The last fifteen pages of the book return us to K's point of view and his peregrinations. Now we as readers are more prepared. We should know by now to be suspicious of our impulses, to know that what we want to do says more about us and our world than about K and his.

The movement of the novel is, broadly speaking, from city to countryside to city to countryside -- except the last movement to countryside is imagined. K lies on a pile of flattened cardboard boxes in the little closet room where his mother had lived in the city, and he's probably dying, and he thinks back to what has happened to him and where he has been, and he begins ascribing more meaning to himself than he ever has before, a meaning built from references to a life lived in cages and to gardening and staying close to the ground (shades of Being There, but with more complexity, sophistication, and depth). A motif of things underground fills the book -- sometimes from urges and ideas that are paranoid and crazy, sometimes from ones eminently practical -- and every reader sees all the attention given to seeds and growing things, to life that sprouts out of the ground. The symbolism is obvious, and I think Coetzee knows this, because it's not for us that he has created these particular symbols, but for the characters in the book (Michael K. particularly) who need something to grasp in their search for meaning.

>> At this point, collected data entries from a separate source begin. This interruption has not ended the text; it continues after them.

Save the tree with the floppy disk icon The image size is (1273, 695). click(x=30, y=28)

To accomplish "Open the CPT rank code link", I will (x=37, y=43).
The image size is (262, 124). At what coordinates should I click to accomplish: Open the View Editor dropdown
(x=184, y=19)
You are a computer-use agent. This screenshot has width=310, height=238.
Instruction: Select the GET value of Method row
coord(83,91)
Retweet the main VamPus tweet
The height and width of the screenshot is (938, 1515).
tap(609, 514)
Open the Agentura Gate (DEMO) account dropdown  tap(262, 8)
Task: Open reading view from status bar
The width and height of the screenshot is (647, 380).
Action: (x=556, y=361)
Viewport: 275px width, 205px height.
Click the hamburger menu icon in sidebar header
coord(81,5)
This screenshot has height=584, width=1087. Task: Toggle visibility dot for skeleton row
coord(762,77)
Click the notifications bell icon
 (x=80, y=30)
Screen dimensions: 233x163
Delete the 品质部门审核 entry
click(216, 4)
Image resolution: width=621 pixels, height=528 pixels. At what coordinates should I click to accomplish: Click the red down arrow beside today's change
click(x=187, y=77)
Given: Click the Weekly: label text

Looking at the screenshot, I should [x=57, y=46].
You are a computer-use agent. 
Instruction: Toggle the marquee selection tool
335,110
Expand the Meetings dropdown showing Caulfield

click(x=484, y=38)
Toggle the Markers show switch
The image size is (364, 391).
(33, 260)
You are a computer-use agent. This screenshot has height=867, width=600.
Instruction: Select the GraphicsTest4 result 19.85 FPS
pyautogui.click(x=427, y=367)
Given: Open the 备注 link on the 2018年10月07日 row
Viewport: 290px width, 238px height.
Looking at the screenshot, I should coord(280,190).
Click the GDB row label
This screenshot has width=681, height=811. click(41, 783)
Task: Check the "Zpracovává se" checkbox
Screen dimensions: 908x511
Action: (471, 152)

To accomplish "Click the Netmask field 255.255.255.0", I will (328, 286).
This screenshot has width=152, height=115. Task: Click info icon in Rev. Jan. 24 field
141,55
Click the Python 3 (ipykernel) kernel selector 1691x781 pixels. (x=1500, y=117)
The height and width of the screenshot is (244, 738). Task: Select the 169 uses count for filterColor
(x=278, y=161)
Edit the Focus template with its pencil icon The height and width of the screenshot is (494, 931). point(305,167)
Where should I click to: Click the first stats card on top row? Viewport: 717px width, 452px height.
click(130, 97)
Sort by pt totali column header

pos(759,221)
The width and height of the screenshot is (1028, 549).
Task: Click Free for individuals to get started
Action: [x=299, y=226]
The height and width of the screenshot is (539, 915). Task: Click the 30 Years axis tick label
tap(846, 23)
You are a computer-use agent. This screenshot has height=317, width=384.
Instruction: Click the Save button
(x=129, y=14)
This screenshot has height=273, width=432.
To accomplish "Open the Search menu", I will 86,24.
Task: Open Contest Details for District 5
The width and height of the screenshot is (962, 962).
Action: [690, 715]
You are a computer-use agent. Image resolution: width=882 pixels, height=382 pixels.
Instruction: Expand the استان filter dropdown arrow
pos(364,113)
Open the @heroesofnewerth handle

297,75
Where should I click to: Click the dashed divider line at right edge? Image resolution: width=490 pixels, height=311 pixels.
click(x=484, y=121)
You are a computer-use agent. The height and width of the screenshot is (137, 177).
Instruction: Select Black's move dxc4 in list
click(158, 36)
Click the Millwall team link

On the penultimate page, K thinks in a parenthesized paragraph:
(Is that the moral of it all, he thought, the moral of the whole story: that there is time enough for everything? Is that how morals come, unbidden, in the course of events, when you least expect them?)
The tone is uncertain, and I think we should be wary of accepting the moral K thinks he has found. It may be one of the meanings available from this life, but even K's life is richer than to be summed up in a moral. We cheapen existence when we simplify it into morals and mottos and triangles. We need resonant imagery to replace our slogans, charts, and graphs -- and so Life and Times of Michael K ends with a beautiful and perplexing image: Michael imagines a companion (one that bears some similarity to the doctor's first impression of Michael himself), and he imagines the farm in the country, and he imagines a well and a teaspoon and just enough pure water to sustain life. There is meaning there, but it must be felt in the rhythms of the word and thought, it must be welcomed into the mind like a koan or a magical riddle that asks for no solution. As long as he keeps from solving the puzzle of himself, Michael K will live.